Laura Schewel, someone who has been a personal inspiration to me, and who has been an amazing friend, has been named by MIT Technology Review as one of the world’s top 35 innovators under 35. She’s accepting her award at this year’s emTech, and I wanted to write here a short letter about the importance of her work, and what it means to me.
Cites have been called the defining technology of civilization.† They are emergent phenomenon, work admirably at an extraordinary range of scales and complexities, incubate our most audacious dreams, are more resilient and long lived than even the hardiest identified organisms, and are on balance, the most scalable, efficient, general purpose mode of human organization that we’ve got. Cities are green, and cities are our future.
Yet for all of their merits, the dynamics of cities remain much a mystery. And traffic, among the most dynamic of dynamics, is among the most consequential.
Access defines neighborhoods and the life of commercial enterprises. And at the city level, we give up a spectacular amount of our cities to pavement and automobile traffic (estimates vary between 30 – 40% of our cities and 50 – 60% of the world’s built surface). The road network layouts of cities are incredibly durable, withstanding fires, earthquakes, floods, the replacement of the entire building stock, even the fall of a civilization.‡ ⩈
City managers want to know which roads will help their city cope. Real estate developers desire what will help their developments grow. Retail establishments want to know who visits where, when, how, and for what. Environmentalists want to know how to shorten and make efficient shopping trips and daily commutes. And citizens want to know why so many transportation improvement projects seem to harm their commute, rather than help.
The questions drive a multi-billion dollar intelligence industry; people are paying for answers, and customers are sophisticated. Fundamentally, however, the field is in a pre-Galilean state of knowledge — flows, impressions, anecdotes, and theories abound, but this there hasn’t been enough data, at a granular enough level, to create and verify models that provide meaningful efforts to specific questions. Guesswork, and linear projection predominate. We can do better.
Laura Schewel is a principled revolutionary. Her extreme bias is to uncover hidden efficiencies in planetary scale infrastructure; work that is among the most pragmatic and impactful that I could imagine. And so, her and her StreetLight Data team combine precise and granular data, gathered by GPS with fleet vehicle and opt-in insurance partnerships, with scientific rigor, world class modeling and simulation, high octane data visualization and analysis, and deep insight in systems thinking and dynamics. They use these tools to provide real answers to specific questions for specific projects for governments, retailers, real estate developers, car dealerships, and economists. Moreover, they provide the tools, perspective, and cognitive framework for each of these customers to play with, learn from, and get a feel for the dynamics of each of their respective systems. StreetLight Data is bringing excellence in systems thinking to our most important organizations.

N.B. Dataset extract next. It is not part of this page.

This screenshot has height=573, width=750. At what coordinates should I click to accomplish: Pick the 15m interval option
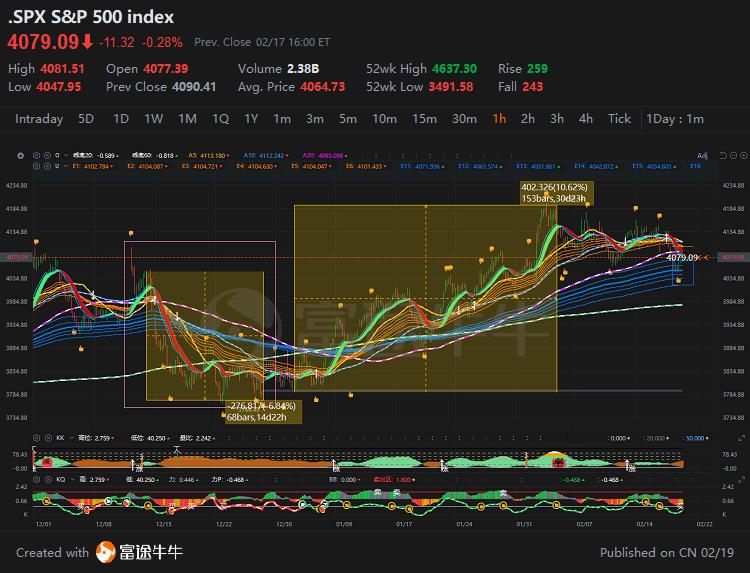[x=424, y=118]
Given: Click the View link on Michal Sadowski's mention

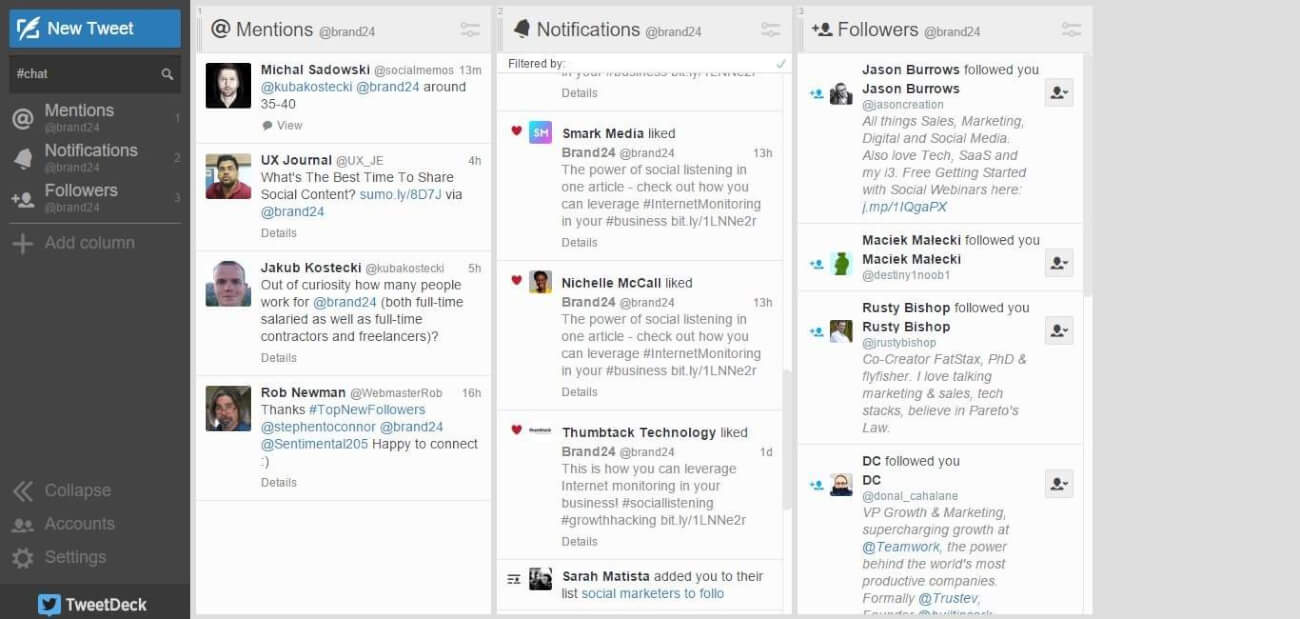Looking at the screenshot, I should (289, 125).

My cofounder and I have at this point met a large fraction of the strikingly competent beings that comprise the technology elite. Struck by the discrepancy between the ability of startup companies and governments to act, we asked ourselves, who among our friends could we imagine as president, leading our government to ascendance, success and efficiency?
We thought for just a second, and then at once said, “Laura Schewel.”
† – Jane Jacobs, The Economy of Cities, 1970
‡ – Stewart Brand, How Buildings Learn, 1995,
⩈ – The 1460 Aztec plat of Tenochititlan defined the principal streets of modern central Mexico City.) Alvarez, Jose Rogelio (2000). “Mexico, Ciudad de”. Enciclopedia de Mexico (in Spanish) 9. Encyclopædia Britannica. pp. 5242–5260.